**WHAT IS EXPECTED**: Pull out every line in the listing below that contains the word "height".
━━━━━ DATA ROWS
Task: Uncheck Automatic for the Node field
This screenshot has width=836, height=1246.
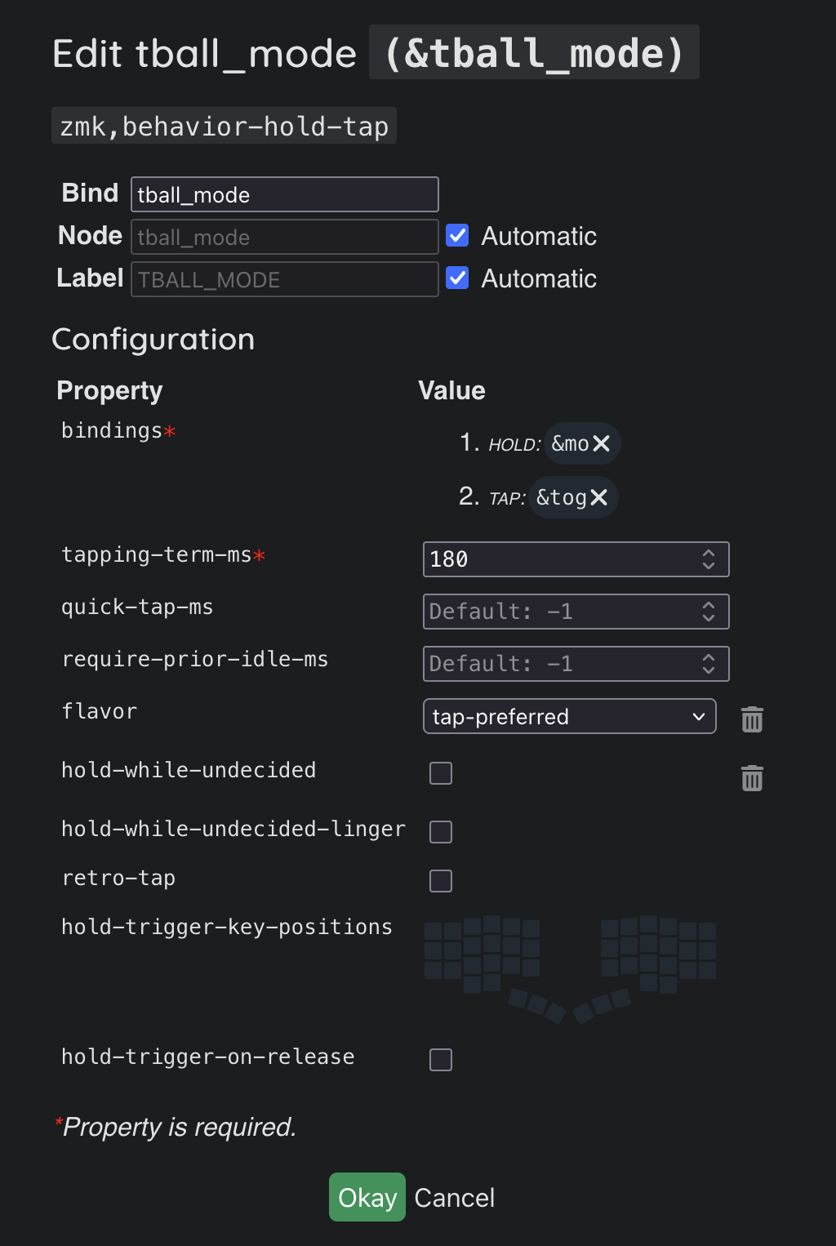Action: point(457,236)
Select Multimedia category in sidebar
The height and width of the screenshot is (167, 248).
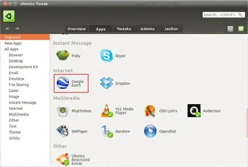click(19, 114)
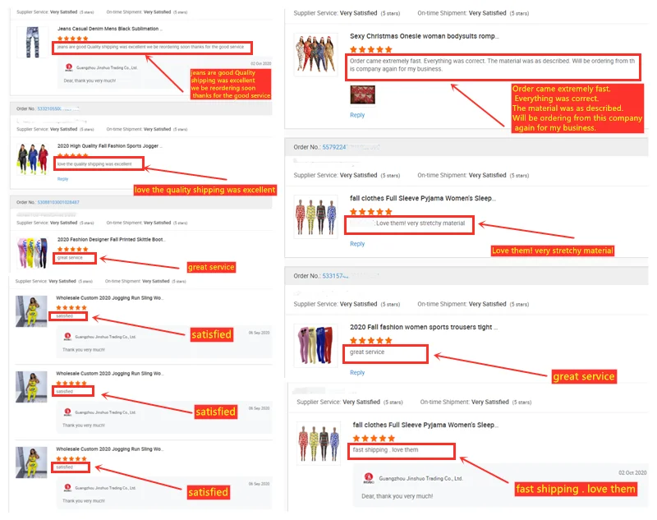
━━━━━━━━━━
**EXPECTED ANSWER**:
This screenshot has width=836, height=1246.
The height and width of the screenshot is (167, 248).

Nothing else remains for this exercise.